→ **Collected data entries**
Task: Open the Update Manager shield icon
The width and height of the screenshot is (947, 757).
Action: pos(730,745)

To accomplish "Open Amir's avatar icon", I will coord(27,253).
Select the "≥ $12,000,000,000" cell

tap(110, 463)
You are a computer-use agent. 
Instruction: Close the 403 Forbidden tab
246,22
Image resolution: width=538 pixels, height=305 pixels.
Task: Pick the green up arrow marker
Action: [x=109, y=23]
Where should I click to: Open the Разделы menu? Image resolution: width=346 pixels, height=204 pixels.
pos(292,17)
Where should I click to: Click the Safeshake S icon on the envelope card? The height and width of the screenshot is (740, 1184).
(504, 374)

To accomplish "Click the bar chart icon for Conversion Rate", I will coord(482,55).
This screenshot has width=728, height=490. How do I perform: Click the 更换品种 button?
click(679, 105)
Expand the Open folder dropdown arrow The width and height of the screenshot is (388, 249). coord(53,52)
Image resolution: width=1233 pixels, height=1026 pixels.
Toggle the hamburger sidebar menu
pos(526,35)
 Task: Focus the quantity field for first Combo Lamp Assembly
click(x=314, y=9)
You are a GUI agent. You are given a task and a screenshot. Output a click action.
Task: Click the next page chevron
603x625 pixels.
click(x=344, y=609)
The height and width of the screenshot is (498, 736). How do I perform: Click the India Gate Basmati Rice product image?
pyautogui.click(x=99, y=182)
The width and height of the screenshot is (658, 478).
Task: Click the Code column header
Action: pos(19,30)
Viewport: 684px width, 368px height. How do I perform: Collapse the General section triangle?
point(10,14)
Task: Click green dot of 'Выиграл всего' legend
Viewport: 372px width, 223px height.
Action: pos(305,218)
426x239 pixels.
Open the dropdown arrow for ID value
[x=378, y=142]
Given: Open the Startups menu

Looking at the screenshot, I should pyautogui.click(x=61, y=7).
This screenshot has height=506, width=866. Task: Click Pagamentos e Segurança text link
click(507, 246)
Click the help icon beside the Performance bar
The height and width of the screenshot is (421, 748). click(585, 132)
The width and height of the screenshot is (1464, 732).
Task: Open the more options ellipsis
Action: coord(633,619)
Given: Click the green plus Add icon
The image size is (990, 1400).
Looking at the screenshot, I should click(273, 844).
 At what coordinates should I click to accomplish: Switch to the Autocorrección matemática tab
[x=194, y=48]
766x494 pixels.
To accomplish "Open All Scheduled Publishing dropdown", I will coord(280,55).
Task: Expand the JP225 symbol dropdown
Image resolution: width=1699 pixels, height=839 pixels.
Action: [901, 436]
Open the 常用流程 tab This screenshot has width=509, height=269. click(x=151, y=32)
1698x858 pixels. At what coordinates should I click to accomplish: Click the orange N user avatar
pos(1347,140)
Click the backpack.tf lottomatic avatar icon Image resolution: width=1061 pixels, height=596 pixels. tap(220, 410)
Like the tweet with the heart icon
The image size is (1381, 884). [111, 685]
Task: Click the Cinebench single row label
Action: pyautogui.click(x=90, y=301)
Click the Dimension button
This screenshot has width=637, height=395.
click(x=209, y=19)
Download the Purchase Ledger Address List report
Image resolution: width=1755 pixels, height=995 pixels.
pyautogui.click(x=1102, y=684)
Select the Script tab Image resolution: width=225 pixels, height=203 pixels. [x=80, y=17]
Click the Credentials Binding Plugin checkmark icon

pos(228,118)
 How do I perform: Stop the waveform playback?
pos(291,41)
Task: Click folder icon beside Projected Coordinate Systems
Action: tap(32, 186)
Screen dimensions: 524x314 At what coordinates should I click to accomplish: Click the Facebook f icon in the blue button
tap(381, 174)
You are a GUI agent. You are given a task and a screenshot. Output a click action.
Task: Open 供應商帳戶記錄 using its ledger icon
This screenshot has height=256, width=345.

→ **Task**
Take the entries above and set them all down again exactly as they read.

→ **Answer section**
Task: Open the Update Manager shield icon
The width and height of the screenshot is (947, 757).
Action: pos(730,745)

To accomplish "Open Amir's avatar icon", I will coord(27,253).
Select the "≥ $12,000,000,000" cell

tap(110, 463)
You are a computer-use agent. 
Instruction: Close the 403 Forbidden tab
246,22
Image resolution: width=538 pixels, height=305 pixels.
Task: Pick the green up arrow marker
Action: [x=109, y=23]
Where should I click to: Open the Разделы menu? Image resolution: width=346 pixels, height=204 pixels.
pos(292,17)
Where should I click to: Click the Safeshake S icon on the envelope card? The height and width of the screenshot is (740, 1184).
(504, 374)

To accomplish "Click the bar chart icon for Conversion Rate", I will coord(482,55).
This screenshot has width=728, height=490. How do I perform: Click the 更换品种 button?
click(679, 105)
Expand the Open folder dropdown arrow The width and height of the screenshot is (388, 249). coord(53,52)
Image resolution: width=1233 pixels, height=1026 pixels.
Toggle the hamburger sidebar menu
pos(526,35)
 Task: Focus the quantity field for first Combo Lamp Assembly
click(x=314, y=9)
You are a GUI agent. You are given a task and a screenshot. Output a click action.
Task: Click the next page chevron
603x625 pixels.
click(x=344, y=609)
The height and width of the screenshot is (498, 736). How do I perform: Click the India Gate Basmati Rice product image?
pyautogui.click(x=99, y=182)
The width and height of the screenshot is (658, 478).
Task: Click the Code column header
Action: pos(19,30)
Viewport: 684px width, 368px height. How do I perform: Collapse the General section triangle?
point(10,14)
Task: Click green dot of 'Выиграл всего' legend
Viewport: 372px width, 223px height.
Action: pos(305,218)
426x239 pixels.
Open the dropdown arrow for ID value
[x=378, y=142]
Given: Open the Startups menu

Looking at the screenshot, I should pyautogui.click(x=61, y=7).
This screenshot has height=506, width=866. Task: Click Pagamentos e Segurança text link
click(507, 246)
Click the help icon beside the Performance bar
The height and width of the screenshot is (421, 748). click(585, 132)
The width and height of the screenshot is (1464, 732).
Task: Open the more options ellipsis
Action: coord(633,619)
Given: Click the green plus Add icon
The image size is (990, 1400).
Looking at the screenshot, I should click(273, 844).
 At what coordinates should I click to accomplish: Switch to the Autocorrección matemática tab
[x=194, y=48]
766x494 pixels.
To accomplish "Open All Scheduled Publishing dropdown", I will coord(280,55).
Task: Expand the JP225 symbol dropdown
Image resolution: width=1699 pixels, height=839 pixels.
Action: [901, 436]
Open the 常用流程 tab This screenshot has width=509, height=269. click(x=151, y=32)
1698x858 pixels. At what coordinates should I click to accomplish: Click the orange N user avatar
pos(1347,140)
Click the backpack.tf lottomatic avatar icon Image resolution: width=1061 pixels, height=596 pixels. tap(220, 410)
Like the tweet with the heart icon
The image size is (1381, 884). [111, 685]
Task: Click the Cinebench single row label
Action: pyautogui.click(x=90, y=301)
Click the Dimension button
This screenshot has width=637, height=395.
click(x=209, y=19)
Download the Purchase Ledger Address List report
Image resolution: width=1755 pixels, height=995 pixels.
pyautogui.click(x=1102, y=684)
Select the Script tab Image resolution: width=225 pixels, height=203 pixels. [x=80, y=17]
Click the Credentials Binding Plugin checkmark icon

pos(228,118)
 How do I perform: Stop the waveform playback?
pos(291,41)
Task: Click folder icon beside Projected Coordinate Systems
Action: tap(32, 186)
Screen dimensions: 524x314 At what coordinates should I click to accomplish: Click the Facebook f icon in the blue button
tap(381, 174)
You are a GUI agent. You are given a task and a screenshot. Output a click action.
Task: Open 供應商帳戶記錄 using its ledger icon
This screenshot has height=256, width=345.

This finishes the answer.